> [Source excerpt]

By: Michael McQueen
‘Tell me and I forget, teach me and I remember, involve me and I learn.’ We have all heard the adage, so much so that it is often dismissed as a cliché.
While most of us know this statement and agree with the philosophy behind it, the reality is that very few teachers and schools genuinely involve students in learning and make education active. Despite John Dewey’s urging over a century ago to embrace experiential education and abandon the model of students being passive receivers of learning, the ‘expounding’ approach persists.
This was not always so. Prior to the Industrial Revolution almost all education was an active experience, where teaching was primarily done in the apprenticeship mode. The master (or in many cases parent), would demonstrate a skill, model it to the student, then give the student a chance to try it for themselves with input and coaching until the student achieved proficiency.
The paradigm for learning that has dominated education since has centred on teachers expounding content in a didactic style. This paradigm emphasised the role of the teacher delivering content and the student listening hard, writing fast and remembering well.
This method is far from effective. A recent study found that 46 per cent of today’s students forget the information they have memorised for a test immediately after a test is taken. Put simply, students are routinely learning to forget rather than learning to learn.
This is supported by David Sousa who argues in his book How the Brain Learns, ‘Teachers spend 90 percent of their planning time devising lessons so that students will understand the learning objective. But to convince a learner’s brain to persist with the objective, teachers need to be more mindful of helping students establish meaning.’
Particularly as students often struggle to see the relationship of their textbook work with the real world, remembering content long-term simply is not viable. It is a common complaint of students, particularly in maths classes, ‘I am never going to use this in real life’, and according to their educational frameworks, they are probably right.
OECD’ Director for Education and Skills Andreas Schleicher powerfully describes the need for a change to experiential learning and the form that such a change could take: ‘The past was about received wisdom, the future is about user-generated wisdom. The past could be isolated – with schools designed to keep students inside, and the rest of the world out. The future needs to be integrated… so that learning is connected to real-world contexts and contemporary issues.’ He goes on to explain that learning needs to be project-based rather than subject-based, collaborative rather than hierarchical, and personal rather than generic.

> [Tasks and exercises]
a: Do the following statements agree with the essay on experiential learning? For each, answer yes or no and quote the words of the essay that decide it.
(i) Before the Industrial Revolution, teaching was mostly done in the apprenticeship mode.
(ii) The study it cites found that most students forget memorized test material right after the test.
(iii) Andreas Schleicher holds that learning should be subject-based rather than project-based.
b: According to the essay on experiential learning, what is the title of David Sousa's book?
c: Rewrite the part of the essay on experiential learning starting with "While most of" and going on through "student achieved proficiency.", changing "apprenticeship" to "mentorship".

> [Data lines]

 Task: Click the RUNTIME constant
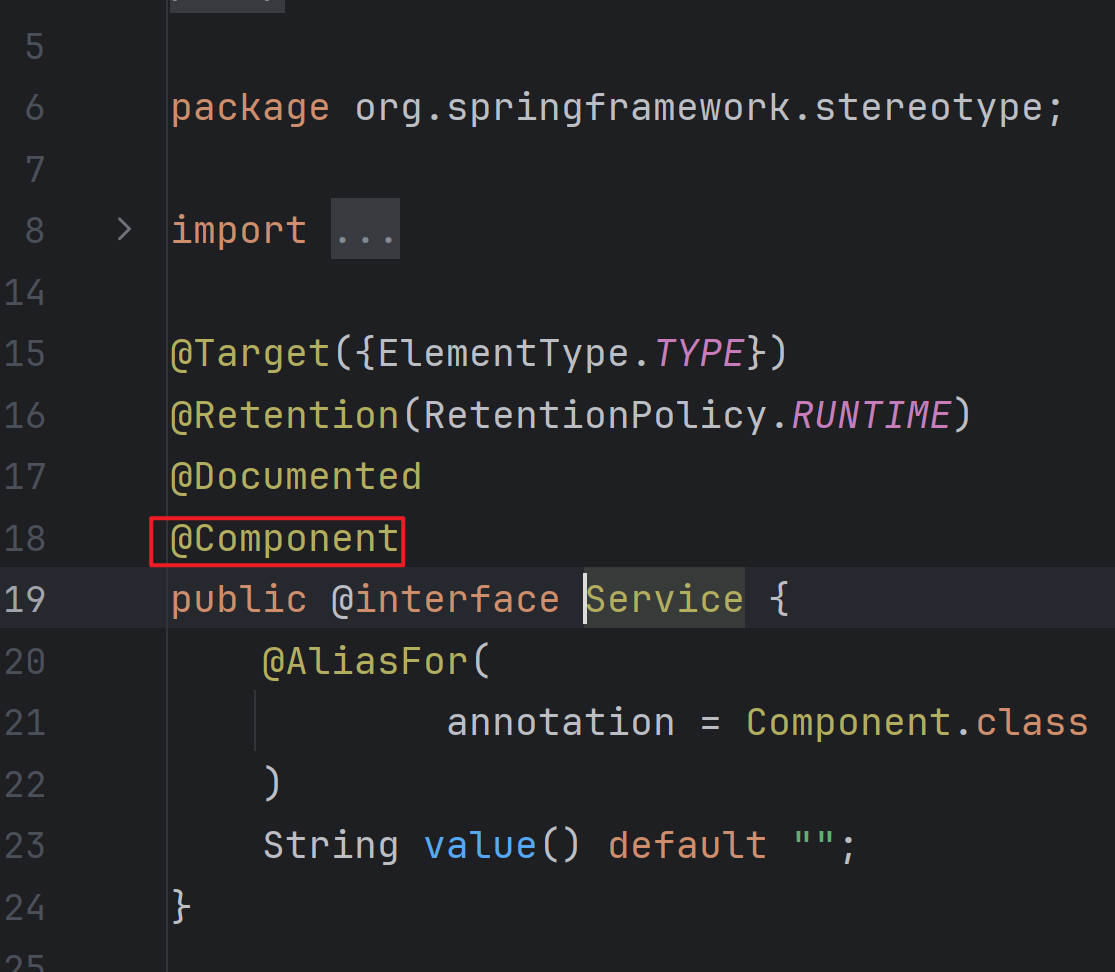(870, 415)
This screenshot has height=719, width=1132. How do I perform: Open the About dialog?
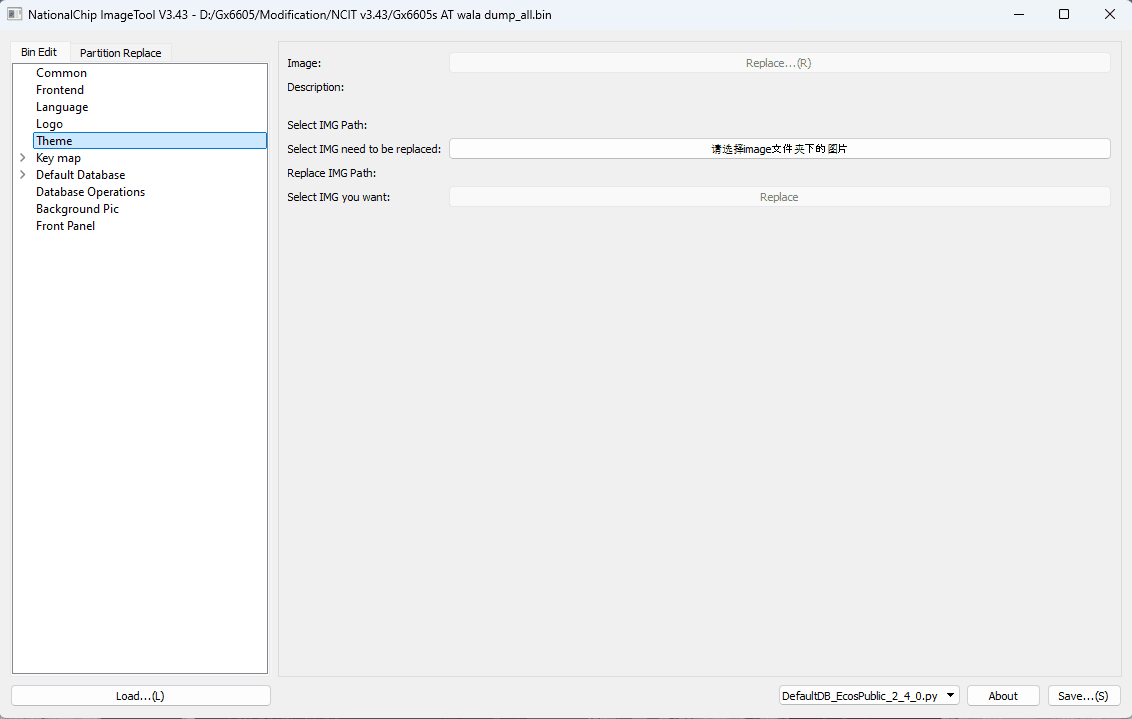(1003, 695)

> [Answers for this exercise]
a:
(i) Yes: "Prior to the Industrial Revolution almost all education was an active experience, where teaching was primarily done in the apprenticeship mode."
(ii) No: "46 per cent of today’s students forget the information they have memorised for a test immediately after a test is taken."
(iii) No: "learning needs to be project-based rather than subject-based"

b: How the Brain Learns.

c:
While most of us know this statement and agree with the philosophy behind it, the reality is that very few teachers and schools genuinely involve students in learning and make education active. Despite John Dewey’s urging over a century ago to embrace experiential education and abandon the model of students being passive receivers of learning, the ‘expounding’ approach persists.
This was not always so. Prior to the Industrial Revolution almost all education was an active experience, where teaching was primarily done in the mentorship mode. The master (or in many cases parent), would demonstrate a skill, model it to the student, then give the student a chance to try it for themselves with input and coaching until the student achieved proficiency.